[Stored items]
--- START ---
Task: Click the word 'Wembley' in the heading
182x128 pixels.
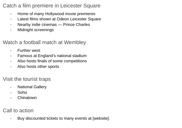Action: coord(75,43)
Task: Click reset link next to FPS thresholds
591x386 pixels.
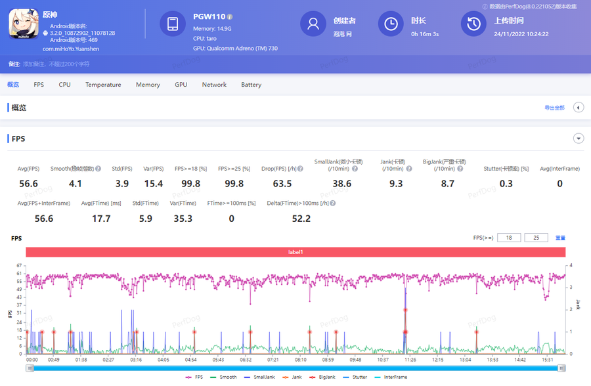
--- END ---
TASK - When you transcribe the lines above, keep every word exact but leave the pictures behind.

ANSWER SPACE -
Task: Click the word 'Wembley' in the heading
182x128 pixels.
Action: coord(75,43)
Task: Click reset link next to FPS thresholds
591x386 pixels.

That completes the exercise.